A US federal appeals court has ruled (.pdf; 184KB) to mostly overturn the hot news doctrine recognized by the US Supreme Court in 1918, ruling that a website is within its rights to publish the recommendations of stock analysts in near-real-time. “... a firm’s ability to make news—by issuing a recommendation that is likely to affect the market price of a security—does not give rise to a right for it to control who breaks that news and how,” wrote the judges in their ruling. Joe Mullin, writing for PaidContent, notes that corporate news organizations supported the decision on the grounds that the court didn’t do as Google and Twitter asked, and eliminate the hot news doctrine completely.

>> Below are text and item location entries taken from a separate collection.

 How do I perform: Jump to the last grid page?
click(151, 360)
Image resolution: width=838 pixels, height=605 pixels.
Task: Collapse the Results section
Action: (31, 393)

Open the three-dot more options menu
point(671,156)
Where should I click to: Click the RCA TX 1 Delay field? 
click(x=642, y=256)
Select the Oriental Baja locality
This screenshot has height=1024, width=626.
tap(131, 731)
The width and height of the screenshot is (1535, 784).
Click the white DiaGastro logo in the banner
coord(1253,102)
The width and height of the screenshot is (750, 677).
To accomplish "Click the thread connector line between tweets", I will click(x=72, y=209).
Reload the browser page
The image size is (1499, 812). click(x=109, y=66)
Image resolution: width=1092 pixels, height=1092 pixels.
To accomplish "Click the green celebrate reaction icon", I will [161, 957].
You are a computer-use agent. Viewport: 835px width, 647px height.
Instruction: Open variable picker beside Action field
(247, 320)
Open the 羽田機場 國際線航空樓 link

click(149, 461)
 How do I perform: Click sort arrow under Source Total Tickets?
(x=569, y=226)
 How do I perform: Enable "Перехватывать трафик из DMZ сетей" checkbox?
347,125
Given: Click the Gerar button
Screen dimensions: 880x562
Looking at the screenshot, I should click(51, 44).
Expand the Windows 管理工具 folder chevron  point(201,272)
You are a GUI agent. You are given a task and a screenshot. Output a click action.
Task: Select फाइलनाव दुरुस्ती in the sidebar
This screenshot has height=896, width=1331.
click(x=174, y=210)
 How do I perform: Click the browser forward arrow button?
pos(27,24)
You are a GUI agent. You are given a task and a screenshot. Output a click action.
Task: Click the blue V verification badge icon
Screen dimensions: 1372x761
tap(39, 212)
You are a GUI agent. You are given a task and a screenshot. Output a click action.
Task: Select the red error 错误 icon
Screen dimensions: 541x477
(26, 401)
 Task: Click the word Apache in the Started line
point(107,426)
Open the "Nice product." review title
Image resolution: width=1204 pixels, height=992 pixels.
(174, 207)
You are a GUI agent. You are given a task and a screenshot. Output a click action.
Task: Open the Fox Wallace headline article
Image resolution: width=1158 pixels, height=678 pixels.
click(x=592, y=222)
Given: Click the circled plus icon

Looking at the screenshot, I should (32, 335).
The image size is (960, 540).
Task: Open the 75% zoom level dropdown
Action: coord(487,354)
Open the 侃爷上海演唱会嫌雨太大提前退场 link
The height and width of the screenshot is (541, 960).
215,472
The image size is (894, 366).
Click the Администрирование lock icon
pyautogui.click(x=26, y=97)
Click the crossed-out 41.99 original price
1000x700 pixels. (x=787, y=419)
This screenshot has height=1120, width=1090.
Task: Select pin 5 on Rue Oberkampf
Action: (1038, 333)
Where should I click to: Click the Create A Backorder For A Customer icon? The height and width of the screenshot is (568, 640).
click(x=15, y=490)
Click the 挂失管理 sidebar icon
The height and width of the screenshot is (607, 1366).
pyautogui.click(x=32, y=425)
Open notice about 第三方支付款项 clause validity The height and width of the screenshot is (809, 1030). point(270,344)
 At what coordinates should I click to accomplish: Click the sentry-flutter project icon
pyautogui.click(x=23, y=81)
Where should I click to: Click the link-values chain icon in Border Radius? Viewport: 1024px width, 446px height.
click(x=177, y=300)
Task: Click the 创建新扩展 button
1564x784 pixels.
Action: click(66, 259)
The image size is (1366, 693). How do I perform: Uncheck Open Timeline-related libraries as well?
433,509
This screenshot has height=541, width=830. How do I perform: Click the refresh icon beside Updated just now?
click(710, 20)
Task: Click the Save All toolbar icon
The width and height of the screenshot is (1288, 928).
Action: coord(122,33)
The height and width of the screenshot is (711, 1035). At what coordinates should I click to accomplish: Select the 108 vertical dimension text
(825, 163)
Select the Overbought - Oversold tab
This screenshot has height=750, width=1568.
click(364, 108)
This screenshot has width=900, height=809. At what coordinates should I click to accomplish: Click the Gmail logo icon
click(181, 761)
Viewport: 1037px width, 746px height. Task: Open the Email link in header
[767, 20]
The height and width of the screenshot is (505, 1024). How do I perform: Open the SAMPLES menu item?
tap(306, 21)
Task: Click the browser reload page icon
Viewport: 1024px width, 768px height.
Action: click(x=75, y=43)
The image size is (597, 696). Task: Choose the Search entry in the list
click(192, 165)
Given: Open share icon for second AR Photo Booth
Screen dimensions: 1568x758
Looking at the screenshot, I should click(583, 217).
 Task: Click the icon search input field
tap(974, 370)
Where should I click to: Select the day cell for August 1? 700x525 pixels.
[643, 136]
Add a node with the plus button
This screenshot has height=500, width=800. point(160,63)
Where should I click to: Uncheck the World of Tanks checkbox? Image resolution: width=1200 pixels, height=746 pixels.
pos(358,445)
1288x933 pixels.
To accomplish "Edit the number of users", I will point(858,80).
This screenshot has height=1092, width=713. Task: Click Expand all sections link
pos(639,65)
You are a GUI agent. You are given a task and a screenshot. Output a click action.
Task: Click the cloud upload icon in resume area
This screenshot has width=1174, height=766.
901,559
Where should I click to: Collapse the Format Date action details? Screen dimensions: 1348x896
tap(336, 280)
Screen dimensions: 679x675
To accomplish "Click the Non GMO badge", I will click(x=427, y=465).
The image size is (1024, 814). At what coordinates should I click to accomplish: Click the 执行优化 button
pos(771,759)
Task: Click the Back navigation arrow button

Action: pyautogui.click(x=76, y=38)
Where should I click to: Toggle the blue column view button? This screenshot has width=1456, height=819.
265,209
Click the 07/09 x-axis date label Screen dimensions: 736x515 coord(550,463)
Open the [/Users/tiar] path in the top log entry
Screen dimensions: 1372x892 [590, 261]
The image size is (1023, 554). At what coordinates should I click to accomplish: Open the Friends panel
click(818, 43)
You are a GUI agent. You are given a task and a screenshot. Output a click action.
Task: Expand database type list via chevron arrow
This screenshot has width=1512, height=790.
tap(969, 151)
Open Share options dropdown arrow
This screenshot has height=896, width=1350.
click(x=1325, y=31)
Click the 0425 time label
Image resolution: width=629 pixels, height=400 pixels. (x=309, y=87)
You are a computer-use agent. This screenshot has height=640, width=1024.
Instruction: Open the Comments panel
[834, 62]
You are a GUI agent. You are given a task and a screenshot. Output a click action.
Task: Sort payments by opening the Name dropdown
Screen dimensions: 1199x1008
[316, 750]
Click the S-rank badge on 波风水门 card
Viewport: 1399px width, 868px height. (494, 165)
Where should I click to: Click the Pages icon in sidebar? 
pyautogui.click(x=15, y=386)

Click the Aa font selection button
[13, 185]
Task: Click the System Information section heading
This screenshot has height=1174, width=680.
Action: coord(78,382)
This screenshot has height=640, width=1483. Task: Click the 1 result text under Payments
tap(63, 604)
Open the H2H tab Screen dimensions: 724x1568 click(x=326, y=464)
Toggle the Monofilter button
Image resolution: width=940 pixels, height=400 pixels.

Just when you thought the Righthaven case couldn’t get any weirder, it does. US District Judge Philip Pro ruled (.pdf; 373KB) this week that an unauthorized publication of an entire article was allowable under the fair use exception to US copyright law. The copyright infringement lawsuit was brought by Righthaven on behalf of its partner, Stephens Media, against Wayne Hoehn who posted an entire Las Vegas Review-Journal editorial on a website of which he was not an employee. “Righthaven did not present any evidence that the market for the work was harmed by Hoehn’s noncommercial use for the 40 days it appeared on the website. Accordingly, there is no genuine issue of material fact that Hoehn’s use of the work was fair and summary judgment is appropriate,” wrote Pro in his ruling. Pro went on to cite Hoehn’s noncommercial use of the work and found that Righthaven, once again, did not have legal standing to bring the lawsuit.
In yet another illustration of how the US copyright system has jumped the tracks, Andy Baio was threatened with an infringement lawsuit over the cover art for Kind of Bloop, an eight-bit “chiptune” tribute to Miles Davis’s most incredible Kind of Blue. Baio licensed all the music and figured he was in the clear—via the fair use exception to US copyright law—for his cover art which itself was a tribute to Jay Maisel’s iconic photograph of Miles Davis. Maisel wanted US$150,000 for each infringement, attorney’s fees, all of Baio’s profits, and a US$25,000 Digital Millennium Copyright Act (DMCA) violation cherry on top. After seven months, the parties settled and Baio paid Maisel US$32,500. Baio has documented the ordeal and his reasoning in “Kind of Screwed.” Highly recommended.
AT&T, Comcast, and Verizon are preparing to join the entertainment cartel’s antipiracy fight in the US. So reports Greg Sandoval, writing for CNET. Sandoval writes that under the plan, the top three US internet service providers (ISPs) “would adopt a ‘graduated response’” for alleged infringers. “ISPs would first issue written warnings, called Copyright Alerts, to customers accused by content creators of downloading materials illegally via peer-to-peer sites. Should a subscriber fail to heed the warning, an ISP could choose to send numerous follow-up notices. The plan, however, requires ISPs to eventually take more serious action.” The more serious action proposed by the cartel includes throttled bandwidth, access limitations, mandatory re-education participation, and seemingly everything and anything else shy of outright banishment. Even the rumor of this should be sufficient for consensus that internet service providers be regulated under current common carrier law.